In the field of business, one of the most important elements of success is found in excellent customer service. It is within this element that you will find several facets that must be attended to in order to make it excellent customer service. Two such facets are customer engagement and customer relations.
Customer engagement is perhaps one of the oldest known facets that have existed in providing excellent customer service. In essence, customer engagement is the manner in which a business, interacts with customers, suppliers, delivery carriers, maintenance personnel, as well as internal staff. The general manner of interaction is face-to-face or over a phone call. However, it may also be through written correspondence, e-mail, instant messages, and social media. Unfortunately, in modern times, it has become one of the most neglected facets. There are many businesses that have set-up their shops with the mentality of “if you build it, they will come.” And have found themselves struggling financially because they lacked knowledge, training, and practice of excellent customer service.
Knowing Your Customers
Customer engagement begins with you.

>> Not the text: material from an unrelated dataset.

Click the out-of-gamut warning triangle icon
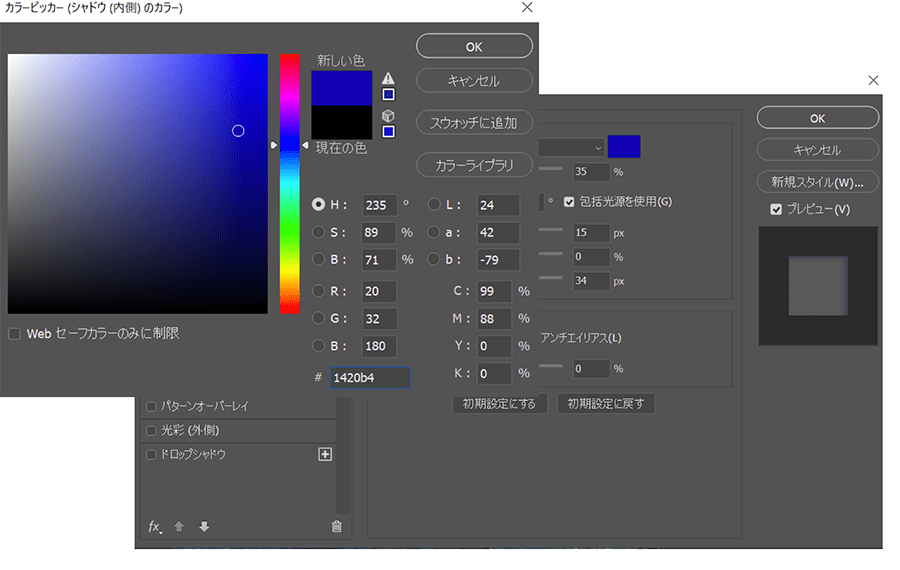Viewport: 900px width, 570px height. pos(388,78)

From the moment you approach each one of the places that you intend to serve, you have begun to engage with your customers. You learn what they like and dislike ... you learn what they have and those things they need as well. You do follow-up visits with the key people that help you start your business and draw in customers. You provide some form of incentive that meets their needs but does not hurt your professional relationship with them.
Customer engagement also takes place with every customer that visits your bookshop. From a simple “Hello, How may I help you?” as they finish walking past your door and into your bookshop. As well as the “Thanks for stopping by, Have a safe day.” as they leave your bookshop. Perhaps there are moments within the day, where you can sit down briefly and converse with your customers, get to know them and the work they do; unofficial research. Try to fulfill those needs through your bookshop and also do a follow-up with them as well. More importantly, give your customers the sense that you are not in business to simply make a financial profit from them but to be an integrative part of the business community in that service area; your customers will love you for it.
Draw in the Customer
You can draw in the customer, but also encourage their engagement with you as well. One great idea is to offer a discount on national book day or coffee day. Another idea is to do $1.00 dollar coffee on a national boss or secretary day. Furthermore, you could have a monthly event where you have a speaker in the morning and in the afternoon that gives a presentation on a specific topic of business that could be of interest to people in the surrounding area. The summary of what you do comes down to allowing your customers to become a part of your bookshop. They are what gives it life and allow it to bloom with all the great things that it provides to others. Yet, if you limit your services and never extend yourself past being in your office, stocking inventory, preparing a drink or two, or check-out at the register, etc., then you will lose your customers quickly. You will experience a time of financial challenge to stay afloat, but more importantly, it will be just as costly to attempt to get your customers back.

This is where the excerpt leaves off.